Figure 1. Impairment of mitochondrial functions is associated with epilepsy in vivo and hyperexcitable hippocampal circuitry in vitro.

(A) Schematic depicting oxidative phosphorylation, the binding of free electrons to molecular oxygen to form ROS, and fatty acid-mediated proton transport thru uncoupling protein (UCP) 2. (B) Raw WT oxygen polarographic trace illustrating respiratory rates and quantification of state III and V respiratory rates by WT (white) and KO (black) cortical mitochondria. Bars: 25 nmol O₂ min ⁻¹ × 50 sec (n=5-7) (C) The change in stabilized state III respiration following sequential application of 100 and 400 μM H₂O₂ to energized WT mitochondria (n=3). (D) H₂O₂ levels of energized cortical and hippocampal mitochondria expressed as a ratio of relative fluorescent units (Fmax/Fmin) (n=3-5). (E) Left: Densimetric values of UCP2 protein immunofluorescent labeling normalized to VDAC in isolated mitochondria (n=6).
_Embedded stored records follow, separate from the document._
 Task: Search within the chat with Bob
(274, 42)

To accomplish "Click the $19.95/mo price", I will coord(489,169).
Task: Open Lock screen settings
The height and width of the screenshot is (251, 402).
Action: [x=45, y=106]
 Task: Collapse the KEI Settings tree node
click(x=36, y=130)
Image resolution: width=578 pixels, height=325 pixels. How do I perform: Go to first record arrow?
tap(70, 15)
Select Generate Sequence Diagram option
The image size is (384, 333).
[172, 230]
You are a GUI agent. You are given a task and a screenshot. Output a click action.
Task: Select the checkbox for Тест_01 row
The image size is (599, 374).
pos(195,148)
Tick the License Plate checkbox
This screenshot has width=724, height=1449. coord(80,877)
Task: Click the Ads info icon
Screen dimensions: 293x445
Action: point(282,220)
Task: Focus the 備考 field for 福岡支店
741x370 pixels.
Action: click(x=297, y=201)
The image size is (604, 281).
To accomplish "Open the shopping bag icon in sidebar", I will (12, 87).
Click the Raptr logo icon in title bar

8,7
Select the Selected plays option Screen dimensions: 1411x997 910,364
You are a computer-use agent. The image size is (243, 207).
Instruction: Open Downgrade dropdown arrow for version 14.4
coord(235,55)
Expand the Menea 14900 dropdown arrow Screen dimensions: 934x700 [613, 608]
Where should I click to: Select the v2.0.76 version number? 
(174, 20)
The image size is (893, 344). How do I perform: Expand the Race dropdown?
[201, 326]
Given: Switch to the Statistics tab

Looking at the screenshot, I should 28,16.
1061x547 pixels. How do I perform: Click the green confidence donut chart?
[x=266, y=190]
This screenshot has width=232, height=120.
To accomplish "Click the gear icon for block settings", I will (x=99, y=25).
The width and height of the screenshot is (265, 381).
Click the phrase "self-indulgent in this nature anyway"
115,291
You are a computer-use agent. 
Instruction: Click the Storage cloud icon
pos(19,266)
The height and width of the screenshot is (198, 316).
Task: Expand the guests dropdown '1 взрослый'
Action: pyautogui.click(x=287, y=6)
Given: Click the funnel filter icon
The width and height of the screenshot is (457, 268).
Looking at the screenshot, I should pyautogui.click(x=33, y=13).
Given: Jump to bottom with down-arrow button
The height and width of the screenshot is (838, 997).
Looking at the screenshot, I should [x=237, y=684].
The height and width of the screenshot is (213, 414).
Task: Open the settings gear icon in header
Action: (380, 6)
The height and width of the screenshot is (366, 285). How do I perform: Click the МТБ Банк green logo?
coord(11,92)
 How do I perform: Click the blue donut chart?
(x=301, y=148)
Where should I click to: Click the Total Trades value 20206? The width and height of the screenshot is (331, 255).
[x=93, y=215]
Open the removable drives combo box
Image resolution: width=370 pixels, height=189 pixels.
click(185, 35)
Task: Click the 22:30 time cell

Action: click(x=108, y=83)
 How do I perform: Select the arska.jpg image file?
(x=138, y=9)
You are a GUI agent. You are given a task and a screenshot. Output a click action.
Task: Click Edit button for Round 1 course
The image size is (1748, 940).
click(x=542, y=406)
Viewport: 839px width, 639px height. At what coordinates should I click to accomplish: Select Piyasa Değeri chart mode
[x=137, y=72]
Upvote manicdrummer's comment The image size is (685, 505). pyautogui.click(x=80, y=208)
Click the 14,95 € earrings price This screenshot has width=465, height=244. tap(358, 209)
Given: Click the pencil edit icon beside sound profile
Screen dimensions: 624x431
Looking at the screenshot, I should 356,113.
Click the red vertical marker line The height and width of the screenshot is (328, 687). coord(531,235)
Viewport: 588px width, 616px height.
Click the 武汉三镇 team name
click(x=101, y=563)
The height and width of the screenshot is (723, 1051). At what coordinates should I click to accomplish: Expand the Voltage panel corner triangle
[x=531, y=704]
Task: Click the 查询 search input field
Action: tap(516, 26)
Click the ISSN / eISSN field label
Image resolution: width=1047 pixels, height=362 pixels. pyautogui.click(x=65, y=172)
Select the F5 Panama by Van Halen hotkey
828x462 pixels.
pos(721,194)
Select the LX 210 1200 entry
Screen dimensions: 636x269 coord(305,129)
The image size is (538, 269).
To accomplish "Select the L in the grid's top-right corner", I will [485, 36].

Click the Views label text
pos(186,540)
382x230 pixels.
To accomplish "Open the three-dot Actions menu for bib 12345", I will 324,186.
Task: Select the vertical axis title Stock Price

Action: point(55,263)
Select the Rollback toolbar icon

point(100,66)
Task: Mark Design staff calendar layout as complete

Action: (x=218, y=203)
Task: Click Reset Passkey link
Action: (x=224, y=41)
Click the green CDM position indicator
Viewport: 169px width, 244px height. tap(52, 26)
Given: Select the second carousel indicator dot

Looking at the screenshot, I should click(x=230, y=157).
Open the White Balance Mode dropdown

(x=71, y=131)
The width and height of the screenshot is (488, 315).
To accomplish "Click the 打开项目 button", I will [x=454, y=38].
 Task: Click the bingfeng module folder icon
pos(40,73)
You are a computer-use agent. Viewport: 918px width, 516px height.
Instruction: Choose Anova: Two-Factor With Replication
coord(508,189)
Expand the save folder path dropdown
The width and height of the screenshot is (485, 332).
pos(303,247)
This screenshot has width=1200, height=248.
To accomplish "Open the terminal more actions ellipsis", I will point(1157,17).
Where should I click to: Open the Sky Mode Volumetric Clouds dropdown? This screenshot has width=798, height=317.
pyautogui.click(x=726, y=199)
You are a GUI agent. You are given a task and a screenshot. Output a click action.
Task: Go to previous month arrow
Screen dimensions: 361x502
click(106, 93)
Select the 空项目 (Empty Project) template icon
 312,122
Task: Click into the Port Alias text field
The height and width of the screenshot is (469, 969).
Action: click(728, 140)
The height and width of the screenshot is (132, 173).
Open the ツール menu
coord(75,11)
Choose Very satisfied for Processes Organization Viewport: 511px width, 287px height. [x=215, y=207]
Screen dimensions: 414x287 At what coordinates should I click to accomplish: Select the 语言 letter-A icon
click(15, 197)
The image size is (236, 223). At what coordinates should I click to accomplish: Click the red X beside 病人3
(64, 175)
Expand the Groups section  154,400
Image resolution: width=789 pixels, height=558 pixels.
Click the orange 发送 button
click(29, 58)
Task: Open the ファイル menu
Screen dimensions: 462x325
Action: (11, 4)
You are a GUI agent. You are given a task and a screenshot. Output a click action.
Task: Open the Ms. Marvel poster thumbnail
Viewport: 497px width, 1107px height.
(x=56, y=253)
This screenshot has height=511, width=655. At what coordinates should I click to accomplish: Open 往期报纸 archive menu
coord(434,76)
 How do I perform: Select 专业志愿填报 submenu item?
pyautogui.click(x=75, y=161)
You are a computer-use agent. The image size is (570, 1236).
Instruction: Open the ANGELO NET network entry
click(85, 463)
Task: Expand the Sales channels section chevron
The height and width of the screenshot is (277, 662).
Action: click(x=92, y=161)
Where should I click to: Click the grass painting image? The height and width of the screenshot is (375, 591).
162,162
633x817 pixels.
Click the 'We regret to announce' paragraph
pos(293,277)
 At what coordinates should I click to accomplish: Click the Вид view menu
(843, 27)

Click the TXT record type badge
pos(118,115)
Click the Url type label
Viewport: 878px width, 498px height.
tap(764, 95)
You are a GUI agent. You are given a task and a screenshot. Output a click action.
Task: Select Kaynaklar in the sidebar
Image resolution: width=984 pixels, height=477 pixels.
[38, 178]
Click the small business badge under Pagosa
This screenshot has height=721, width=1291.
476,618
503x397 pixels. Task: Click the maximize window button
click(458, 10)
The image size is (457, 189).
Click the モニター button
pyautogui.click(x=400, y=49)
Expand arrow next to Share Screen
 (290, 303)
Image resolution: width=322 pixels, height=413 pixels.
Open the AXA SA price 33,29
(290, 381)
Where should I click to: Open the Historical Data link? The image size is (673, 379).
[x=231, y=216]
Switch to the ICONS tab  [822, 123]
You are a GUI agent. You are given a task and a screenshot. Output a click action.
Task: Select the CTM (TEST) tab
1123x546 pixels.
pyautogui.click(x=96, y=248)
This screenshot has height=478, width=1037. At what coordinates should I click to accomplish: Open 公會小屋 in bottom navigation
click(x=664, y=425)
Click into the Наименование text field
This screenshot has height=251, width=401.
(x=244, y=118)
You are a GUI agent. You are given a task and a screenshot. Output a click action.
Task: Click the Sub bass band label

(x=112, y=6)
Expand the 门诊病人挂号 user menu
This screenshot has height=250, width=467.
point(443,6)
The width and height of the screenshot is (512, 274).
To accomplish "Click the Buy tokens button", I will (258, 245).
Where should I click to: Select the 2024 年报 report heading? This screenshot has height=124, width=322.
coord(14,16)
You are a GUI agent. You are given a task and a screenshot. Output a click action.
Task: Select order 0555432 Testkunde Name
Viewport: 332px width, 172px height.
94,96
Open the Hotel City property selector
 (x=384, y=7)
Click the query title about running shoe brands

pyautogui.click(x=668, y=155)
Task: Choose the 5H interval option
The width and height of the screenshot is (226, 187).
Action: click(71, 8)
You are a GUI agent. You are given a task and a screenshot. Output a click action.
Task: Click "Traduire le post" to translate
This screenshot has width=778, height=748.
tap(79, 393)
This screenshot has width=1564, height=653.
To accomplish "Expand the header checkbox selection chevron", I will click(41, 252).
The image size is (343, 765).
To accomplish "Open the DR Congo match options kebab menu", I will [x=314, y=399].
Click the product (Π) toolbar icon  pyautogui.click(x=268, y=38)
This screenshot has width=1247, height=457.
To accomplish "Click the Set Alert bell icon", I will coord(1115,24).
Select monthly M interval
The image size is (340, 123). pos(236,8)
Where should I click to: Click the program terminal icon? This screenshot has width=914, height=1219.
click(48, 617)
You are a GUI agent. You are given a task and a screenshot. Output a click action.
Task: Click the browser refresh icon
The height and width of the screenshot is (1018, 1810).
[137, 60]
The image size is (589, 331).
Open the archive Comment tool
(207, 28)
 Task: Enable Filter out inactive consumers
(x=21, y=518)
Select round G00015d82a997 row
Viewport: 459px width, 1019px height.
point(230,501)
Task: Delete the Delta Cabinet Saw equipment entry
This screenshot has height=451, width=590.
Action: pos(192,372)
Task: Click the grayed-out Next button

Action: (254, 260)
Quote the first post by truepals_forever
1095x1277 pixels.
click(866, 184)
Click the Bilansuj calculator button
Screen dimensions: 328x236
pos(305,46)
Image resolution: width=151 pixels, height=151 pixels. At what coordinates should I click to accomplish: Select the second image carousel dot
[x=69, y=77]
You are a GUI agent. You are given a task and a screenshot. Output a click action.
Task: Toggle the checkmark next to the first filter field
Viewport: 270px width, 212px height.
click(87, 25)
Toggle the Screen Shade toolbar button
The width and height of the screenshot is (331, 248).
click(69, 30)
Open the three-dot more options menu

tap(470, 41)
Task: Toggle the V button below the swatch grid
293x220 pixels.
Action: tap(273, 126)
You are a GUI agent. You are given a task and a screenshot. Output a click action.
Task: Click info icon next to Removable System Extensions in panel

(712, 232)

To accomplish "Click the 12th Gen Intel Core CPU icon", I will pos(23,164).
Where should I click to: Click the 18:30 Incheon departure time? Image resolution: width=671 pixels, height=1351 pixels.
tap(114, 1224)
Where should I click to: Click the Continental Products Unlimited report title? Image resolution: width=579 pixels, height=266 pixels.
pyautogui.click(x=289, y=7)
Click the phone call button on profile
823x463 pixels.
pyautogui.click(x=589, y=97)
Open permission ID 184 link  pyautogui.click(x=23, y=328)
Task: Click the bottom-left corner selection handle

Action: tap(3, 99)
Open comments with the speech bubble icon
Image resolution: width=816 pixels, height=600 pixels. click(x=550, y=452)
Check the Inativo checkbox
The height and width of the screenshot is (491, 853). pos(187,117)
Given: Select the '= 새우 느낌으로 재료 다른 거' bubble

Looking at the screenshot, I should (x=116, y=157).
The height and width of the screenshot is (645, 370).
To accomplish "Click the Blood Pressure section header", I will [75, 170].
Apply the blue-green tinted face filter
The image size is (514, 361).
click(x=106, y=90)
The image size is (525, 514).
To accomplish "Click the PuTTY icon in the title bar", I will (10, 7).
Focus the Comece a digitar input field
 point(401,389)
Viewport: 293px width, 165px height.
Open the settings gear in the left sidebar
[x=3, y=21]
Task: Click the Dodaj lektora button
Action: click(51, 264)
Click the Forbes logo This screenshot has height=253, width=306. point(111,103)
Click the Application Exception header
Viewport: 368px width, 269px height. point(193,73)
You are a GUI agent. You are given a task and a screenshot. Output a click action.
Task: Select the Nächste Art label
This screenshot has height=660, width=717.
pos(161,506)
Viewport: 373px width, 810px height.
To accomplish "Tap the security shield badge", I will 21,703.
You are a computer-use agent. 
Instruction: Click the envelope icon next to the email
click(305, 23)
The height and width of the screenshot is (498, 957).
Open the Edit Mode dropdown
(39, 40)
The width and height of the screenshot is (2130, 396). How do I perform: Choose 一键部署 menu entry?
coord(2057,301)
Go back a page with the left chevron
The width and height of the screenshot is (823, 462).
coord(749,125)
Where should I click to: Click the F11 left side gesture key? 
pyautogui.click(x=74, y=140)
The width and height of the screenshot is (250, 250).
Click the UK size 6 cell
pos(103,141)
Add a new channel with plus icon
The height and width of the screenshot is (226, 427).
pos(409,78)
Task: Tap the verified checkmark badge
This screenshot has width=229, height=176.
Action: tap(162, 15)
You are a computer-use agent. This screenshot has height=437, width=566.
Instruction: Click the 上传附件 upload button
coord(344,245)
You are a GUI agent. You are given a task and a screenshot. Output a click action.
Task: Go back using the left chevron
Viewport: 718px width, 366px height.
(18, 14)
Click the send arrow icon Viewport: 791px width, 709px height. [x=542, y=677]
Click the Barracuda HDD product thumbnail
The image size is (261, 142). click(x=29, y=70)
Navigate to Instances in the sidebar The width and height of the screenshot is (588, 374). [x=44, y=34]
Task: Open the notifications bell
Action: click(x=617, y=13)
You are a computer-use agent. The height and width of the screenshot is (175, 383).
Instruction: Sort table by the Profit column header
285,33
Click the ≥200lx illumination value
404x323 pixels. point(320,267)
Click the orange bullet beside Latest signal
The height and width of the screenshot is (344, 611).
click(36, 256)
Right: Functional uncoupling following application of free fatty acids (FA) to energized mitochondria in state IV was calculated as the percent increase in oxygen consumption (n=3-4). (F) Paired-pulse ratios (PPR) at baseline (Base, white) and following rotenone (Rot, green; n=6-7 slices, 6-7 mice). (G) Representative traces and quantification of extracellular CA3 SLE duration and Inter-SLE intervals in hippocampal slices following application of vehicle (Veh, white) or Rot (n=3-7 slices, 3-7 mice). Bars: 0.5mV × 5min. Data are expressed as the mean ± SEM, *p<0.05, **p<0.01, ***p<0.001.